──────── DATA ────────
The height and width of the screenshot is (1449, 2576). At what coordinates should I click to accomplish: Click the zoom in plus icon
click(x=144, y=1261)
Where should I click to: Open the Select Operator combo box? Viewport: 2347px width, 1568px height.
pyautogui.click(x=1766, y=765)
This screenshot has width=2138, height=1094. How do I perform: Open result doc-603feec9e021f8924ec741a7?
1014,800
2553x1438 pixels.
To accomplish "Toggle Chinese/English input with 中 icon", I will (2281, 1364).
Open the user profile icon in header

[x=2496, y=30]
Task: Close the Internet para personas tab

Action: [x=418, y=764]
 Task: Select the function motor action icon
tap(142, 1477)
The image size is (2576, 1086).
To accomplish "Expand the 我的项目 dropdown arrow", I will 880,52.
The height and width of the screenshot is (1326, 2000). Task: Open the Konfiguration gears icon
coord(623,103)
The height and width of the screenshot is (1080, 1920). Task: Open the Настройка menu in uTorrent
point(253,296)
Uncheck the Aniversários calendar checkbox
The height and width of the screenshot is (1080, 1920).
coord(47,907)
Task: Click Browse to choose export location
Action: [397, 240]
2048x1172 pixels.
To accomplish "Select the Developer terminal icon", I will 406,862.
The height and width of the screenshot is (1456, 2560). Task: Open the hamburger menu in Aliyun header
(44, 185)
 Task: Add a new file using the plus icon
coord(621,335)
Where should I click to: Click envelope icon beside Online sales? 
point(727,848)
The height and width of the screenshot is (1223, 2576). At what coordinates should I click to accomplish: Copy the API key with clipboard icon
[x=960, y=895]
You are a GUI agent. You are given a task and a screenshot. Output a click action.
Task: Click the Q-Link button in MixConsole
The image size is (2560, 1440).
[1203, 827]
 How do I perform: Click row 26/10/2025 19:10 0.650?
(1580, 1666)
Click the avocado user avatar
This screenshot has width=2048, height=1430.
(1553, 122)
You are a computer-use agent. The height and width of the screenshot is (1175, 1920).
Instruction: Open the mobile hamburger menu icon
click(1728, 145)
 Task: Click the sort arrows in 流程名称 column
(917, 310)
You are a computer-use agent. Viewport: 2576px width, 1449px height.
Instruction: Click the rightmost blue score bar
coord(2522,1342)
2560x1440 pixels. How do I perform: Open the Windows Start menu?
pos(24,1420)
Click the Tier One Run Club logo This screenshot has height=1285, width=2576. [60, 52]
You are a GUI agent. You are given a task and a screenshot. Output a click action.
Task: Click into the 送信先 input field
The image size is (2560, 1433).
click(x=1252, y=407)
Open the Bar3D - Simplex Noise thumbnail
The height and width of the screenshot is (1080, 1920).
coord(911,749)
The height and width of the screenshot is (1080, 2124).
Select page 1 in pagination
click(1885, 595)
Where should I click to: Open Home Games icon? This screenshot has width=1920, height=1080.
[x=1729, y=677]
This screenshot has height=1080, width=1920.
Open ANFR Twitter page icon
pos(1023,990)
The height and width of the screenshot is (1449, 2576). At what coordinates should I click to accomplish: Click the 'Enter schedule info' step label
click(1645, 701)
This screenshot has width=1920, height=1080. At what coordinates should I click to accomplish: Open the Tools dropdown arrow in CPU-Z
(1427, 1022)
────────
▸ GOAL OF THE EXERCISE
Go through the listing and copy each line that includes the string "computer".

▸ ANSWER FOR THE TASK
You are a computer-use agent. The height and width of the screenshot is (1175, 1920).
You are a computer-use agent. Viewport: 2576px width, 1449px height.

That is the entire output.